La decisione dei Questori di Camera e Senato sulle modalità di votazione per il Quirinale in tempi di pandemia ha eluso il nodo principale: quello del voto dei grandi elettori contagiati o comunque confinati in applicazione della normativa anti-Covid. Una “non-decisione” che rischia di diventare una decisione definitiva se non si tornerà sul problema. Stando così le cose infatti decine di parlamentari e delegati regionali potrebbero essere esclusi dalla decisione forse più importante per il buon funzionamento delle nostre istituzioni: l’elezione del Presidente della Repubblica, che resterà in carica per sette anni.

La questione, che dovrebbe essere considerata come di natura essenzialmente tecnica, è invece uno dei tanti nodi politici che riguardano l’intricata matassa della successione a Quirinale. Ci sono due ragioni per cui essa si è trasformata in una questione politica. La prima è che serpeggiano tra i partiti calcoli sulla convenienza che, alle votazioni, partecipino, o, meno un cospicuo numero di elettori “confinati”. Il secondo motivo è la paura che qualsiasi decisione che consenta di sciogliere questo nodo possa essere additata come l’ennesimo privilegio che la casta accorda a se stessa, a dispetto dei cittadini comuni. E non considero, per carità di patria, la saldatura delle due questioni. E cioè, la posizione di coloro che agitano pretestuosamente la paura delle piazze semplicemente per rafforzare le proprie valutazioni di convenienza. Prima di entrare nel merito, una amara considerazione generale. Entrambe queste motivazioni politiche non fanno onore alla… Politica e sono anzi l’indicatore più evidente della sua disperata e disperante debolezza.

La ricerca di mezzucci per avvantaggiare le proprie posizioni o la subalternità agli umori (presunti) della piazza come criteri per orientare decisioni che incidono sulla vita dello Stato è preoccupante e fa capire perché demagogia e populismo abbiano trovato terreno così fertile nel nostro paese. La dote dei politici dovrebbe essere, in una democrazia sana, proprio la capacità di guida e l’assunzione di responsabilità. Soprattutto quando le scelte sono più che giustificate. E in questo caso lo sono massimamente. L’errore di fondo sta proprio nella premessa di tutto il discorso. Votare per l’elezione del capo dello Stato non è un privilegio di casta, ma è innanzitutto l’adempimento di un dovere costituzionale che i Parlamentari (e i delegati regionali) hanno assunto al momento della propria nomina. Certo quel dovere sarà adempiuto esercitando liberamente un diritto e un potere, ma ciò non toglie che adempiere alle funzioni sia innanzitutto un dovere. Come insegna la civiltà giuridica dall’epoca più antica, l’ufficio pubblico è innanzitutto un munus cioè un impegno, un dovere, un compito. E il fatto che a quel munus sia associato (come nell’etimologia latina) un “dono”, cioè la titolarità di un potere, non fa di questo automaticamente un privilegio. Anzi il privilegio si ha proprio nel momento in cui quel “dono” è svincolato dal dovere, è “rubato” alla sua funzione e diviene un modo per soddisfare gli appetiti del singolo.

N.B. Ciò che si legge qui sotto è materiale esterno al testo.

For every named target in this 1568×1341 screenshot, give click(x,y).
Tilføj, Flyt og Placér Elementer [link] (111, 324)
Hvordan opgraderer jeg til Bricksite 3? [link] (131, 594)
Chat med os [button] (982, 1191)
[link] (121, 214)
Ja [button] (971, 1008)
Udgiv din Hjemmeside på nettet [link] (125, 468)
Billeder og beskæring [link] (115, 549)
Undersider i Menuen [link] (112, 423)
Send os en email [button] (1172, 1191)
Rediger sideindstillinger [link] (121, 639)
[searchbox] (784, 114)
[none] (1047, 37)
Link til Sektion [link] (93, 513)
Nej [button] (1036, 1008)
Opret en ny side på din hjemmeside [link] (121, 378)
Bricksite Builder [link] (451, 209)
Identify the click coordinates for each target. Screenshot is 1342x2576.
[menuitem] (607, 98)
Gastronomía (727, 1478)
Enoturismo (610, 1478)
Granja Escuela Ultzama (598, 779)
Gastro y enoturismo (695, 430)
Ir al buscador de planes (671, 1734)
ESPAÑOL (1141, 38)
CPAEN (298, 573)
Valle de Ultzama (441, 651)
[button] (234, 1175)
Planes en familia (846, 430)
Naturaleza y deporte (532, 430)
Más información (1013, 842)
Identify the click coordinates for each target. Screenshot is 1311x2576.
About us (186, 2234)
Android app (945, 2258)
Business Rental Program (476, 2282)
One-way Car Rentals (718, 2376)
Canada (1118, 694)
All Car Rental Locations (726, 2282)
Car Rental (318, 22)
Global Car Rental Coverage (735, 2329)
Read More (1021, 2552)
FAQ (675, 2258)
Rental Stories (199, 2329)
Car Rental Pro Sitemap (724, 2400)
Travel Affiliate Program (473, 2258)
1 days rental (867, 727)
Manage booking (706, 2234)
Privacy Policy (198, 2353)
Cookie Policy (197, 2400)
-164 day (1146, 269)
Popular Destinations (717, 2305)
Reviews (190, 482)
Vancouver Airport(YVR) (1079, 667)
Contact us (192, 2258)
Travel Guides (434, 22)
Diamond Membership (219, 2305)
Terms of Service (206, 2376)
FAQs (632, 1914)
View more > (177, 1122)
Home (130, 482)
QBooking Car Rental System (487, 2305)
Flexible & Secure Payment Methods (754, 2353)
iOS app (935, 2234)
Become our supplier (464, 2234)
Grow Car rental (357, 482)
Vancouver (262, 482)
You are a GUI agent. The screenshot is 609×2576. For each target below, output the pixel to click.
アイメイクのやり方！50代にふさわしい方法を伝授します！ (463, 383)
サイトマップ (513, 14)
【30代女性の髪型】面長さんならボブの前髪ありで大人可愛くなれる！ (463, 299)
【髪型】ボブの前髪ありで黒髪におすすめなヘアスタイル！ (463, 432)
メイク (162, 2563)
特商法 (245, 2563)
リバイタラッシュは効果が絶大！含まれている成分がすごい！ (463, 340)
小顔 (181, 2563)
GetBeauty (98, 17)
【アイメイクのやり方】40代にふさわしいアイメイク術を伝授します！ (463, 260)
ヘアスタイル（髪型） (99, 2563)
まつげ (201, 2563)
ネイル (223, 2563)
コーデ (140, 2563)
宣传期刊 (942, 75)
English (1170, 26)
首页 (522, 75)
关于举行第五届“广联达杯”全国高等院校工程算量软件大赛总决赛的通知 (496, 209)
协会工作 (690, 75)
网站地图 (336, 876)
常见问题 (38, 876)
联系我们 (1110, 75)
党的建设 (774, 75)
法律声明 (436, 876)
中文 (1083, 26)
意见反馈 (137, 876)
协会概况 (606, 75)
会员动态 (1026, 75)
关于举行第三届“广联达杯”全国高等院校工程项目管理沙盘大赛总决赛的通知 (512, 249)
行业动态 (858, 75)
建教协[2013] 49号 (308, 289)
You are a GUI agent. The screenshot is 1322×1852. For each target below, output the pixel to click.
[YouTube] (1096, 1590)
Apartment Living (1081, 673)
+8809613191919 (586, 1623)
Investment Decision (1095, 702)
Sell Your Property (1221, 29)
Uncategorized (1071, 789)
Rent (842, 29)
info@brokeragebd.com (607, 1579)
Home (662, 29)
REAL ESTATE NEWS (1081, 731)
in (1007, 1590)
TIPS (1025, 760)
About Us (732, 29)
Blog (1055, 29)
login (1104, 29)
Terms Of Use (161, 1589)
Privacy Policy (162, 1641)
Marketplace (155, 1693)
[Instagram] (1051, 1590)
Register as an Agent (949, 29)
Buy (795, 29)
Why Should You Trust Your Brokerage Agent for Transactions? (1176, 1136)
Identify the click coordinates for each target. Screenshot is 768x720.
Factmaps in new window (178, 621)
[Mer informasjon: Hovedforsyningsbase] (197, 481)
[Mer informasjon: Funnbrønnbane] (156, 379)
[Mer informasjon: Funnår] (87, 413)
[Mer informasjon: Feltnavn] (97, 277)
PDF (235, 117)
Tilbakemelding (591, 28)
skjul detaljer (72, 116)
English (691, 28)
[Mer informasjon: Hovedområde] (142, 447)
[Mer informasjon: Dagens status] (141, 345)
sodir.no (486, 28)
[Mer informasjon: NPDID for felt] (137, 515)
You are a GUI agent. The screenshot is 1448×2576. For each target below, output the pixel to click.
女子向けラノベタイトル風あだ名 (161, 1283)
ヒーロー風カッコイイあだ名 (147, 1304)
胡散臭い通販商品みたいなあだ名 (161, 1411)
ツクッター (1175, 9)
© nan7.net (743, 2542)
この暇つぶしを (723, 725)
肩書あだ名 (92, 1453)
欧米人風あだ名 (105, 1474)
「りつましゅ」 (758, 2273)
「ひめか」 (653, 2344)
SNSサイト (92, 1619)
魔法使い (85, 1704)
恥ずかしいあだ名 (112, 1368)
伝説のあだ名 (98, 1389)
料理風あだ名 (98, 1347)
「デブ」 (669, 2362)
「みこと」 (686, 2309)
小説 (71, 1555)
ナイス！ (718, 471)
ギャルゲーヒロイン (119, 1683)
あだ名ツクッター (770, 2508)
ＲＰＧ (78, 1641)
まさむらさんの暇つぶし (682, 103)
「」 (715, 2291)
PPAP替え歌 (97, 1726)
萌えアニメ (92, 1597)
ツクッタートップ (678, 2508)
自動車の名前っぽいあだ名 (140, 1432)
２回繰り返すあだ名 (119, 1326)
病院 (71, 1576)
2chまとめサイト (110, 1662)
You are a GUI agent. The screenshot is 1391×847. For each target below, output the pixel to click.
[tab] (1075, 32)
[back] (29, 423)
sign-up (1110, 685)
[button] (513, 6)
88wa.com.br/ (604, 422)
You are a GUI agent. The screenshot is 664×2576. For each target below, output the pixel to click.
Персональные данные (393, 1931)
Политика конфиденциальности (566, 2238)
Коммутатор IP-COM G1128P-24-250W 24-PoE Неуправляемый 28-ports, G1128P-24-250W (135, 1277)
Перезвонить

Paradossalmente, l’indignazione da temere non è quella dei cittadini che si potrebbero scandalizzare per il fatto che vengano prese misure speciali per consentire ai rappresentanti di adempiere ai propri doveri d’ufficio, ma semmai quella opposta. Consentire di sottrarsi ai compiti istituzionali (o non fare di tutto perché essi possano essere adempiuti), questo dovrebbe suscitare indignazione. Perché, sia detto chiaramente, non ci sono ragioni tecniche per impedire che i grandi elettori, che siano asintomatici, paucisintomatici o “contatti stretti“, possano essere messi in condizione di partecipare alle votazioni. Soprattutto a queste, così decisive per la vita dello Stato. Bastano regole parlamentari e norme eccezionalmente derogatorie del regime del confinamento. Si fanno, e necessariamente, decreti-legge a raffica. Forse anche in questo caso bisognerebbe pensarci.

Uno dei ritornelli della retorica populista a cui abbiamo assistito in questi anni è quella che dipinge i parlamentari come i “nostri dipendenti” cui siamo noi a “pagare lo stipendio”. Beh, bisognerebbe ricordare a questi sacerdoti dell’etica pubblica – di cui la politica teme (o finge di temere) gli strali – che noi li paghiamo anche per muoversi e andare a votare per il Capo dello Stato. Se, in una situazione del genere, la politica non avesse un sussulto e continuasse a lucrare su stratagemmi e presunti (o reali) timori della piazza, non solo si dimostrerebbe drammaticamente inadeguata, ma confermerebbe tutti gli stereotipi di furbizia che l’hanno ridotta in questa situazione.